Would you copy only the lines below, from the one containing "Task: Unlike the" through the very last one, leaving the pictures out?

=== Extracted data ===

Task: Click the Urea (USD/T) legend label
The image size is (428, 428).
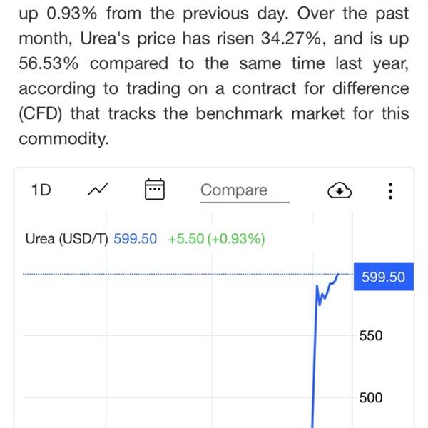Action: [66, 240]
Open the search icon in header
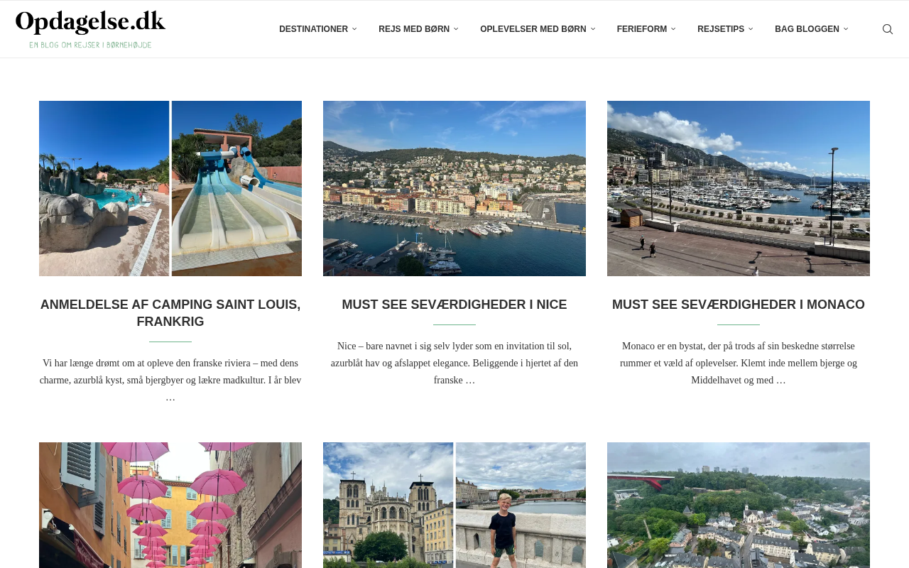This screenshot has width=909, height=568. coord(887,29)

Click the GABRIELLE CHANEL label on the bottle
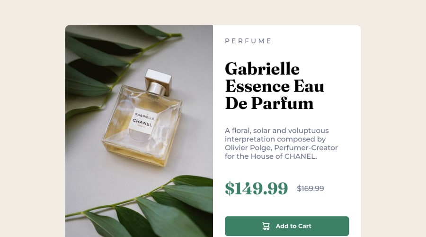[143, 121]
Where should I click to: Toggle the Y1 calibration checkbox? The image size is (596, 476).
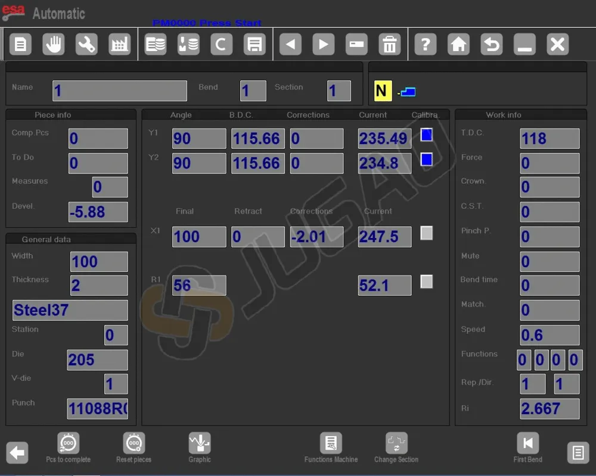[x=426, y=135]
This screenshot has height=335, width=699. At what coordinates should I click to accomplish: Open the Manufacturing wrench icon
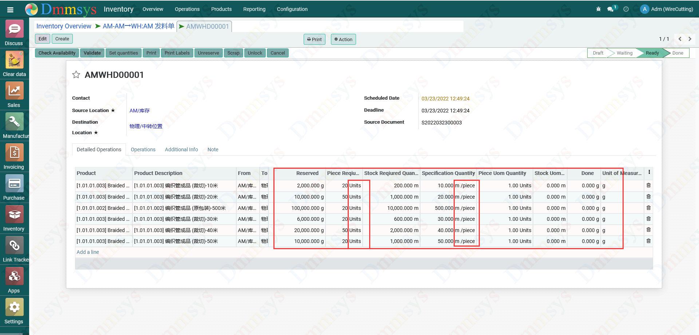(x=14, y=121)
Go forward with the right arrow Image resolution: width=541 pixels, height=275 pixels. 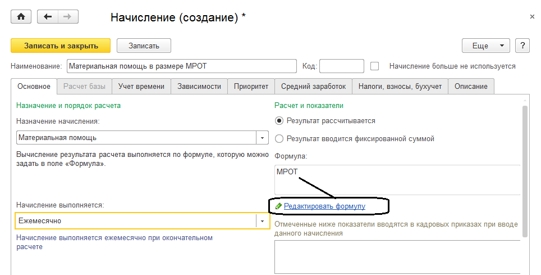(67, 17)
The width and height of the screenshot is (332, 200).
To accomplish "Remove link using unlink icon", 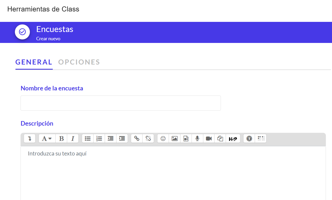I will pyautogui.click(x=148, y=138).
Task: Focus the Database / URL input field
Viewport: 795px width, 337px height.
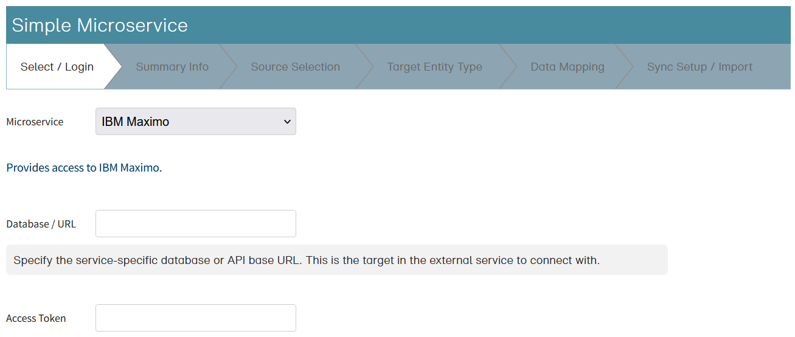Action: [196, 224]
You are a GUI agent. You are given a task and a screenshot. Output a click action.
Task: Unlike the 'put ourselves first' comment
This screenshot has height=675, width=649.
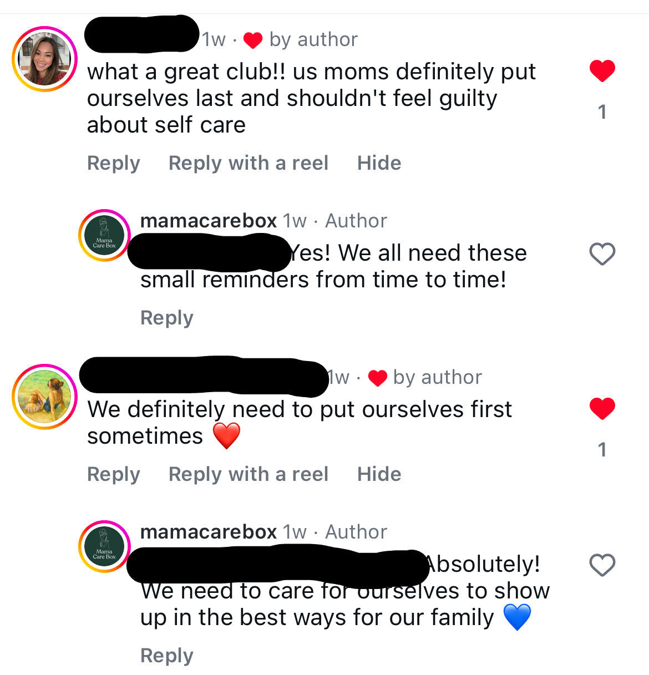602,409
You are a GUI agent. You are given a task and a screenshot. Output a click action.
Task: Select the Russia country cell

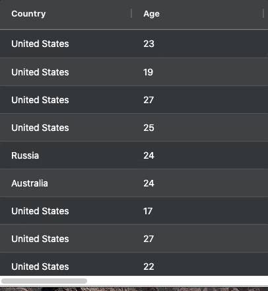25,155
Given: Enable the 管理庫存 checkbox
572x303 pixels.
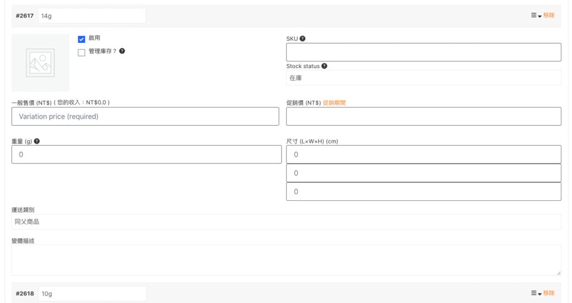Looking at the screenshot, I should pyautogui.click(x=82, y=52).
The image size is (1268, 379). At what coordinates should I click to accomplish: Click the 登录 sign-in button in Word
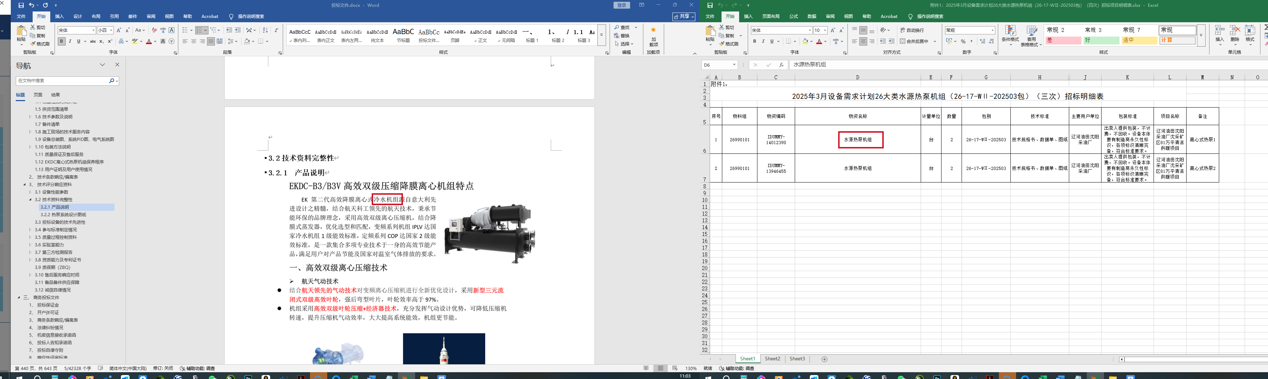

===

Answer for this exercise.
Task: Unlike the 'put ourselves first' comment
This screenshot has height=675, width=649.
602,409
You are a GUI agent. You are given a task and a screenshot. Output a click action.
Task: Select the Russia country cell

25,155
Given: Enable the 管理庫存 checkbox
572x303 pixels.
Looking at the screenshot, I should pyautogui.click(x=82, y=52).
The image size is (1268, 379). At what coordinates should I click to accomplish: Click the 登录 sign-in button in Word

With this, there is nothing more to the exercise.